For autoimmune disorders, rituximab treatment has produced various clinical effects depending on the disease. In large clinical trials of patients with RA, rituximab treatment has been shown in combination with the disease-modifying anti-rheumatic drug (DMARD) methotrexate (MTX) to reduce disease activity [7,8,30]. Many of the new biologicals, including the B cell-targeted agents, are tested in combination with MTX and compared to a placebo plus MTX alone. For these studies, a composite end-point is used that includes the number of tender and swollen joints, physician and patient global assessment, patient pain, functional disability and acute phase reactant levels (erythrocyte sedimentation rate, C-reactive protein). The most commonly used composite end-point is the American College of Rheumatology (ACR) response criteria which requires 20, 50 or 70% improvements in tender and swollen joint counts plus improvements in a minimum of three of the other five measures listed above.

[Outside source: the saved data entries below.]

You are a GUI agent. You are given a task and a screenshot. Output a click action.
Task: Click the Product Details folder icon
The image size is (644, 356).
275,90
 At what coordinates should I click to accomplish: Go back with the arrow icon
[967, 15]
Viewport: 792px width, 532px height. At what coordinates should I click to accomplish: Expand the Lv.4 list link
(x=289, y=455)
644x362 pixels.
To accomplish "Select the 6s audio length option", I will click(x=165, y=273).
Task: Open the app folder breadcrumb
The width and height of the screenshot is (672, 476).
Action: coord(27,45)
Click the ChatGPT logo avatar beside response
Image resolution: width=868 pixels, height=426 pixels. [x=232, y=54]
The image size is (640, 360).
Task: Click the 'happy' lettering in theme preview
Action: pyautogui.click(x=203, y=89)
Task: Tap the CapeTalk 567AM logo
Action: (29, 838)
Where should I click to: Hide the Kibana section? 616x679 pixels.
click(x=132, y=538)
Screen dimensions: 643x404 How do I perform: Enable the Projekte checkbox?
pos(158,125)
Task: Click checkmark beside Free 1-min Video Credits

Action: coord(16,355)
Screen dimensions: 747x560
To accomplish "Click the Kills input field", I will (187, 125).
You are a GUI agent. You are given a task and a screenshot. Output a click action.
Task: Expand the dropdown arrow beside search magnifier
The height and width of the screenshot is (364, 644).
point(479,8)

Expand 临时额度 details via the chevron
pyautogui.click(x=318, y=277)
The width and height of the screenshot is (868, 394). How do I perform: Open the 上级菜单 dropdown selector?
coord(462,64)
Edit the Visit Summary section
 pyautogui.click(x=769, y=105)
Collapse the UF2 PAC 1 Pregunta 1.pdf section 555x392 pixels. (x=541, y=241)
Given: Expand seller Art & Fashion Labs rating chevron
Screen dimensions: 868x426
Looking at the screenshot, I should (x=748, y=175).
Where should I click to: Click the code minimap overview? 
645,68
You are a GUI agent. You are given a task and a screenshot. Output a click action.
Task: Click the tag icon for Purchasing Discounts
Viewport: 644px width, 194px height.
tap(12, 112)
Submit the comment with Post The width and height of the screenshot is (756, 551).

Rituximab has been approved for the treatment of refractory RA patients who have had inadequate responses to anti-TNF therapy. In phase II trials, different dosing regimens of rituximab (four weekly infusions of rituximab 375 mg/m2, 500 or 1000 mg of rituximab administered 2 weeks apart) were tested in combination with MTX and were shown to have similar efficacy and to produce superior clinical responses to MTX alone [7,30]. In these RA trials, the effectiveness of rituximab in reducing disease activity was independent of a glucocorticoid regimen, although intravenous methylprednisolone improved tolerability during the first rituximab infusion. In a large phase III trial, patients with an inadequate response to anti-TNF agents (etanercept, adalimumab and infliximab) were randomized to receive MTX therapy and either two placebo or 1000-mg rituximab infusions 2 weeks apart [8]. At week 24, the rituximab-treated group (n = 311) showed significantly greater improvement than the placebo-treated group (n = 209), with higher ACR20, ACR50 and ACR70 response rates compared to placebo of 51% versus 18%, 27% versus 5%, and 12% versus 1%, respectively. The rate of serious infections was slightly higher in the rituximab group (5·2 per 100 patient-years) than the placebo group (3·7 per 100 patient-years), but tuberculosis or other opportunistic infections were not reported during the 24 weeks of the study. A recent meta-analysis suggests that treatment of RA with rituximab is not associated with an increased incidence of serious infections [31].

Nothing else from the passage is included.